Primary treatment is with BCG, which can be used for carcinoma in situ and can be curative, but it is reserved for those who are not surgical candidates. Recurrence rates are high (50%). [27]

Adjuvant therapy

Adjuvant topical treatments include retrograde or percutaneous instillation of mitomycin C. There is no demonstrable benefit of BCG in these settings. [28] The efficacy of these agents in treating upper tract urothelial carcinoma is not well established because of the small retrospective studies with heterogeneous patients and tumor characteristics.

Keeley and Bagley reported on the use of mitomycin administered via a retrograde catheter in 19 patients. [29] They noted a 54% recurrence rate at a mean follow-up of 30 months.
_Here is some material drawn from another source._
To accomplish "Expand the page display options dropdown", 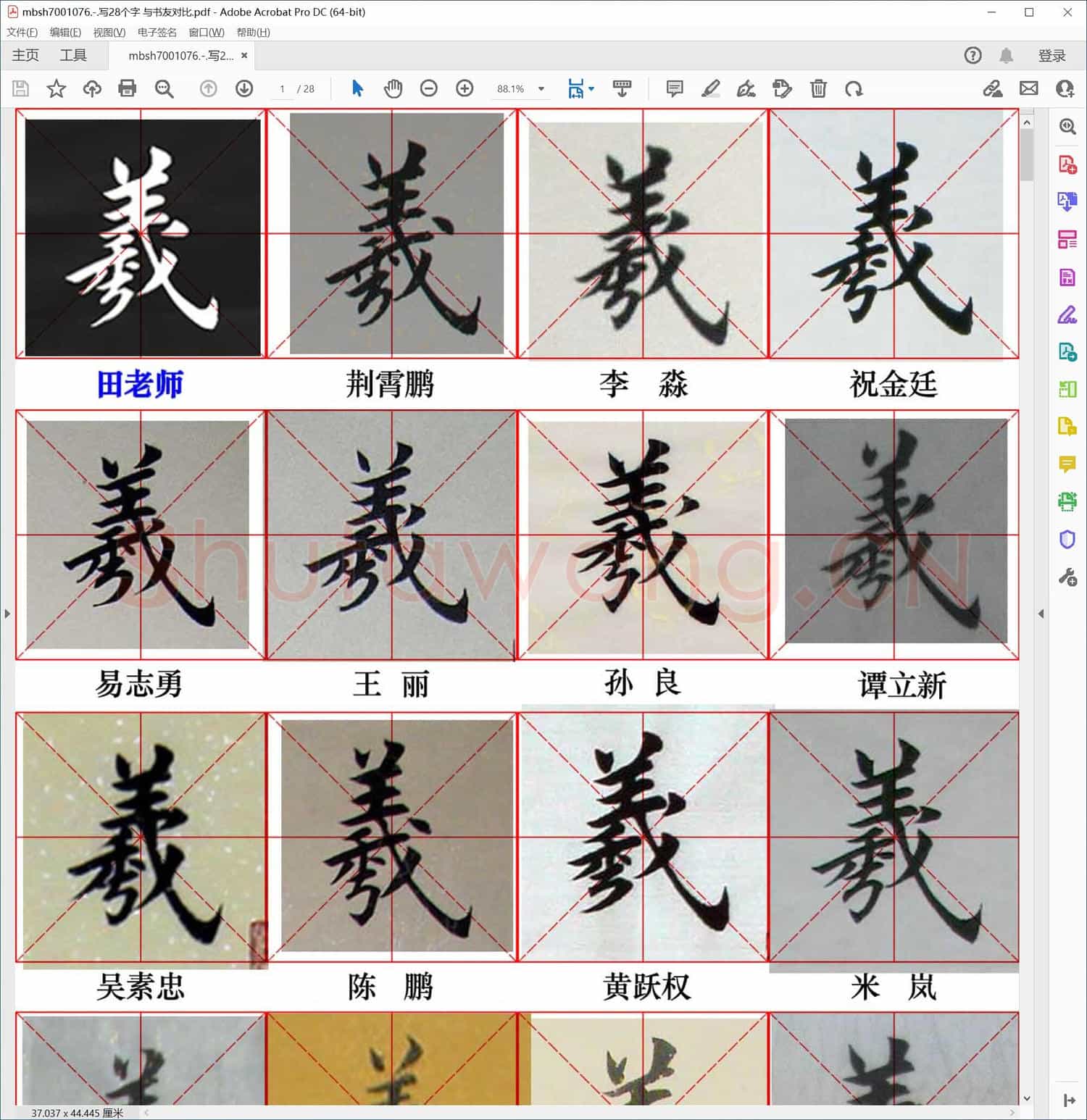I will 591,88.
No patient had disease progression. With a single postoperative intravesical dose of mitomycin C administered after nephroureterectomy for TCC, the risk of a bladder tumor was reduced by 40% in the first year following surgery. [30]

The efficacy and safety of doxorubicin as adjuvant therapy has been explored in a limited number of patients. Of 10 patients evaluated, 50% had disease-free upper tracts at 4-53 months. In this series, doxorubicin was given via continuous infusion to improve dwell time and efficacy. No treatment-related toxicities were observed. [31]

Prospective randomized studies are needed to determine the efficacy and optimal use of these agents as adjuvant therapy for superficial upper tract TCC, especially in the setting of endoscopic surgery.